In order to accommodate these new colonists, Douglas had one major need:  land.

Fort Victoria was a small place, only about two blocks square, and though there were relatively large farms scattered across the Victoria area, the majority of the land was still under the control of the indigenous people who had made this place their home for 10 or 12 millennia.

At the time, Douglas was considered by other European settlers to have a constructive, positive relationship with the First Nations of our island.  Time, however, has not been so kind to the way we view the Douglas Treaties today.

Over four years, Douglas negotiated a total of 14 treaties, although he never used the term himself.  He preferred to refer to them as “deeds of conveyance” or “sales,” but eventually the term “treaty” was upheld by the Canadian Supreme Court in 1965 as the British government had sanctioned him to negotiate on their behalf.

In total these treaties saw Vancouver Island First Nations including the Songhees, Esquimalt, Saanich, Kwakiutl, and Becher Bay Bands amongst others,  “sign over” the rights to about 930 square kilometers of their traditional lands in the Victoria, Saanich, Sooke, Nanaimo and Port Hardy regions, in exchange for cash, blankets and clothing. No band received more than the equivalent of about $9,000 in today’s money.

They maintained the ownership of their villages and enclosed fields, and were permitted to hunt on unoccupied land and fish in their traditional territories, whether occupied by Europeans or not.

But how were these deals negotiated?  Well, quite simply, Douglas had a translator verbally explain the content of the documents to the First Nations leaders, who in turn were asked to sign or mark an X at the bottom of a blank leger page. The actual terms of the treaties were usually added to the blank pages at a later date.

It seems clear now from indigenous oral histories that the First Nations did not know what they were nominally “agreeing” to. Most thought this was a peace treaty and not a sale of land. Others thought it was a confirmation of their village and agriculture sites, and therefore an arrangement so that they could live together harmoniously with the new settlers.

The inhabitation and occupation of land by First Nations was not and indeed still is not viewed within a European definition of ownership. Douglas’s assumption that “empty” land, unoccupied by fields or villages, was somehow disposable did not fit with indigenous principles of ancestral territorial rights.

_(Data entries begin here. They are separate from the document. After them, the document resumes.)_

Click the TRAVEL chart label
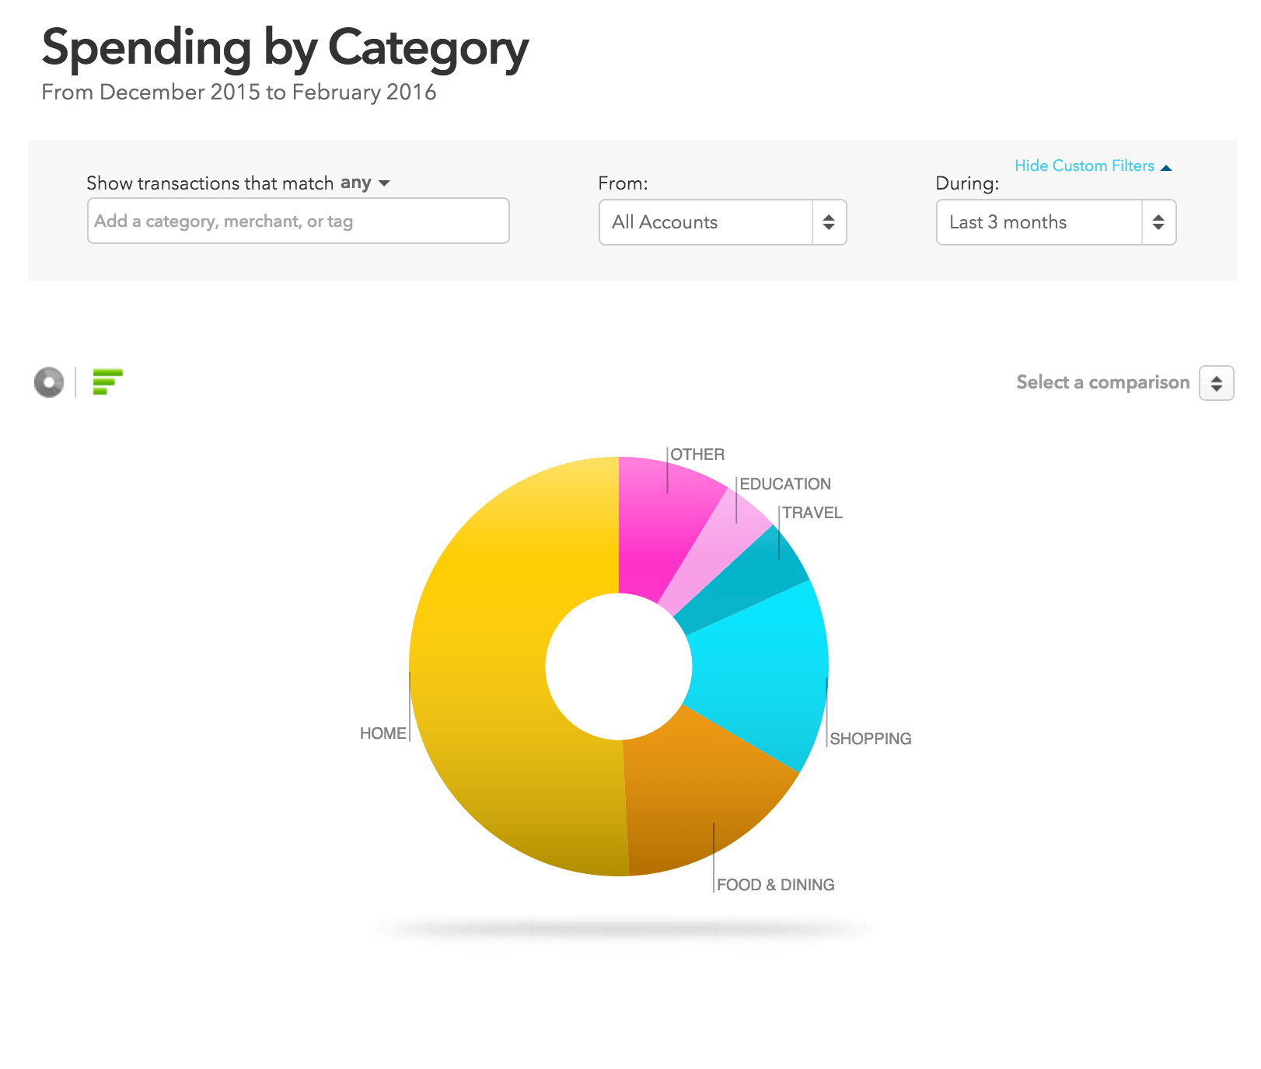This screenshot has width=1261, height=1069. pyautogui.click(x=812, y=513)
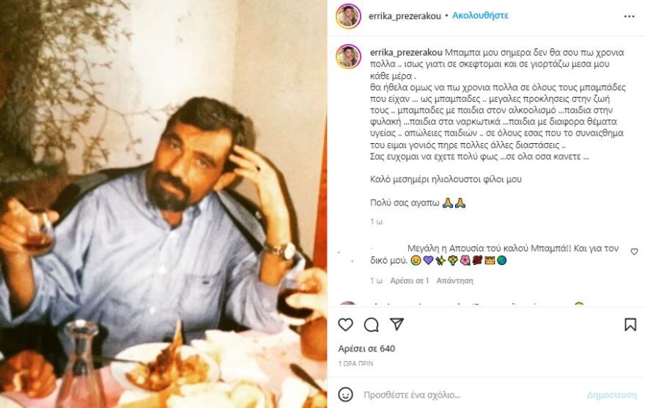Open the avatar beside the caption
This screenshot has height=408, width=645.
[x=348, y=57]
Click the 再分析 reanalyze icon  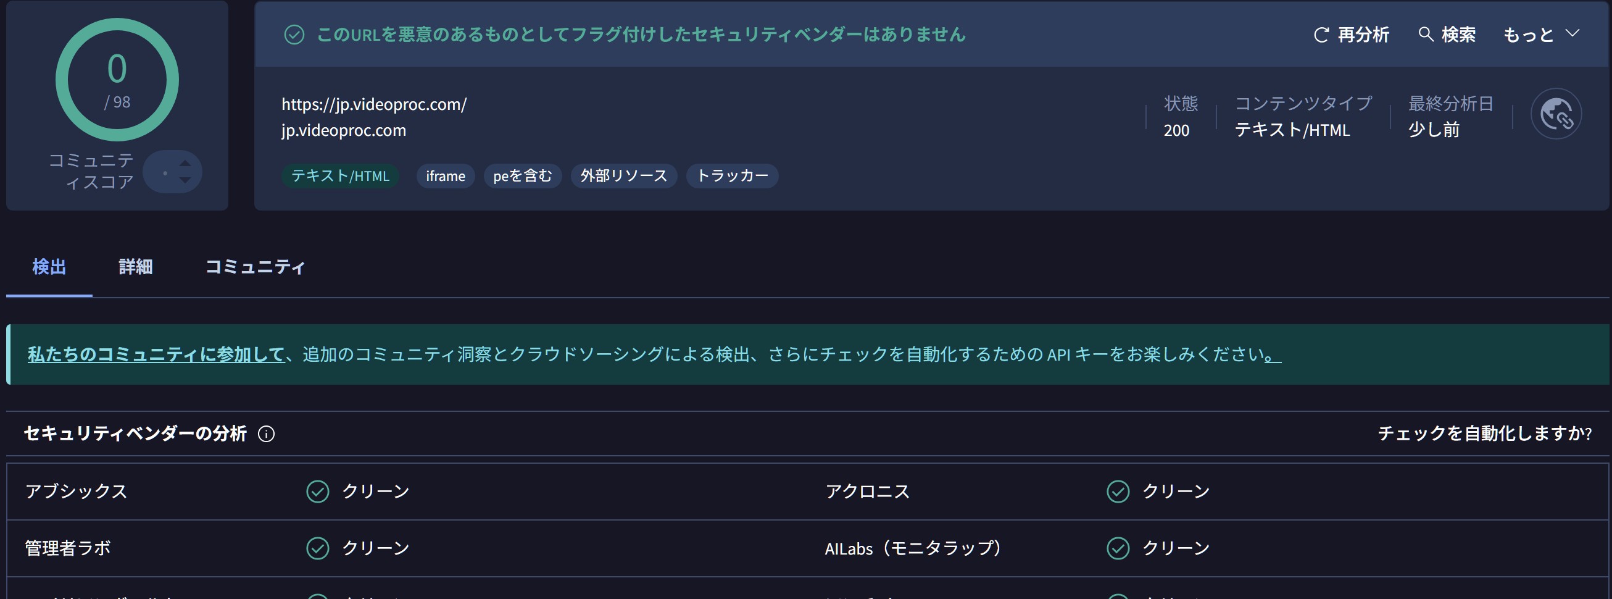1321,35
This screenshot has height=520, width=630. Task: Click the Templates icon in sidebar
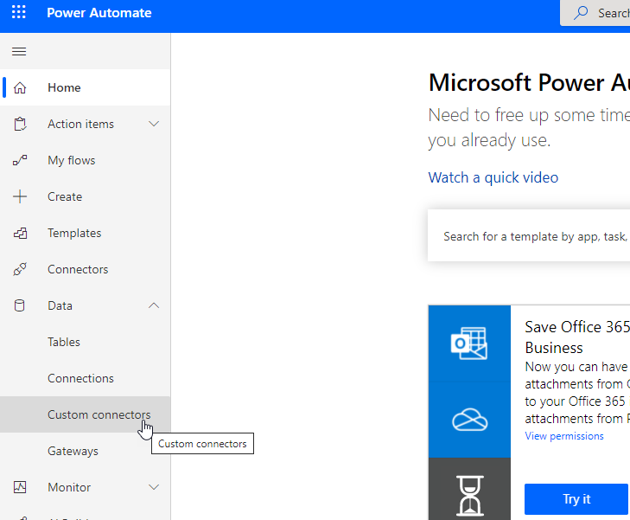(x=20, y=233)
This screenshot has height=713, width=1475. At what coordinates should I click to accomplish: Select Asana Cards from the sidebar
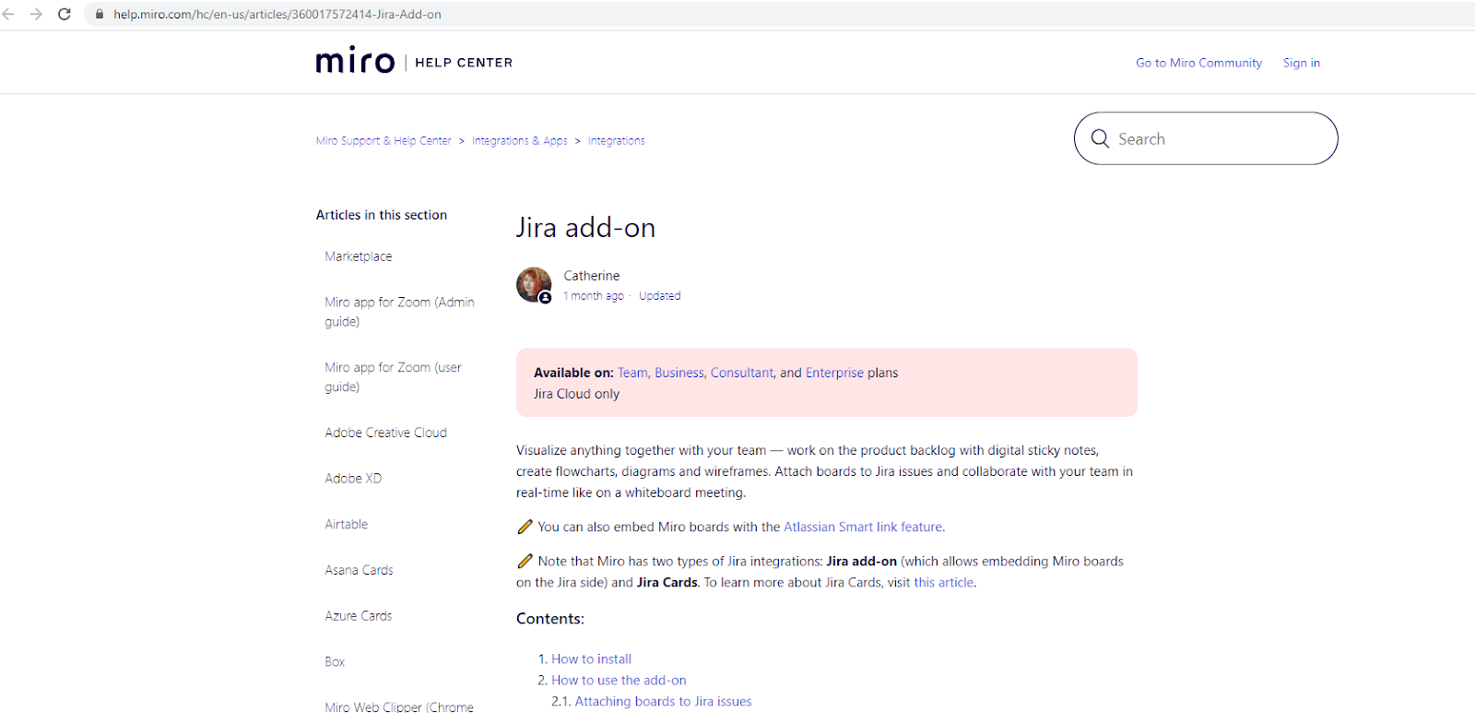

Douglas stated that the indigenous peoples would have the same “rights and privileges” as the colonists once they complied with the land treaties, which certainly sounds equitable. Modern scholars, however, tend to view this as an attempt to ‘domesticate’ First Nations and, worst of all, disconnect them from the land upon which their cultural identity had been dependant for thousands of years.

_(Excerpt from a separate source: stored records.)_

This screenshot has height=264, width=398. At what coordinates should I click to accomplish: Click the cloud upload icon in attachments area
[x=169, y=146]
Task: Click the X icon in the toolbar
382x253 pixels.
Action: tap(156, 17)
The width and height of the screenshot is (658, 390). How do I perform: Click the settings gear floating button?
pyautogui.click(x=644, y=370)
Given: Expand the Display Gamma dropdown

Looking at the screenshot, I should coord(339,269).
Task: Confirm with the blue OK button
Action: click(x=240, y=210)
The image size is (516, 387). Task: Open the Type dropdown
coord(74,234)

Douglas stopped negotiating treaties in 1854 as the expansion of the colony was slow and relatively few settlers were arriving. This all changed when the Fraser River Gold Rush of 1858 hit, and 25,000 gold miners flooded to Vancouver Island and then over to the mainland in search of their fortunes.

Today, most of us who reside in the Victoria area live on land that was obtained as the result of the Douglas Treaties, and their validity is still regularly tested in court.